4. What If I Make a Mistake?

Look, it's not a matter of if you make a mistake­­. It's when. You will make a mistake. Probably several.

During our state testing, for example, I didn't realize that I'd let a student who needed to take the test in a special environment stay in my room. It was almost two hours into the test before I realized my mistake. When I did, I immediately contacted the necessary administration to have the student moved. I was lucky; the test was untimed, and the student still had plenty of time to finish under the correct testing circumstances. I apologized and assured my administrators this type of error would never happen again.

The mark of a great teacher is being able to own up to your mistake, try to correct it, and vow not to make the same mistake again.

5. What If My Content Knowledge Isn't Enough?

I was terrified when I got my first job as a high school English teacher. What if I hadn't read the books on the reading list? What if I didn't know all the grammar rules?

As a mentor today, I assuage my mentees' fears by letting them know that at first they only need to be a few steps ahead of their students. You may have some long nights and weekends making sure you understand everything you need to teach, but after that, you'll be ready.

And don't be afraid to ask other teachers for help. Most schools have shared curriculum folders, and there's a wealth of information online. Being prepared is one of the most important steps that future teachers can take.

6. What If I Have to Deliver Bad News to Parents?
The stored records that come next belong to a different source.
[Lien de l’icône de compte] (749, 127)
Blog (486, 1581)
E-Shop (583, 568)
Working with parents can be scary—especially if you have to deliver bad news. Using the compliment sandwich can mitigate most issues.

Start the meeting by telling the parent something good about the student: "Joseph is a talented writer; I often read his papers first because they set the bar for the class." Then follow-up with the problem behavior: "But Joseph doesn't complete his homework, and this is having a negative impact on his grades." Finish up with something good: "I want Joseph to do well, and if we can work on homework completion, he should easily earn an A."
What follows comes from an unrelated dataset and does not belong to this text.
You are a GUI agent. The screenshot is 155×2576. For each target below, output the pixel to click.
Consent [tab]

Creating an action plan with parents can help them feel more involved in their student's performance. For instance, the teacher can tell the parent that the homework will be posted on the online platform, and the parent can work to check the platform each night. The student, in turn, must do their part by reining in their video game playing and completing the homework in a timely manner.

Further Reading: 10 Things Every New Teacher Should Know

Fears, questions, and the ever-present what-ifs are typical for new teachers. But by being prepared, creative, and adaptable, you'll be ready to tackle any teaching situation.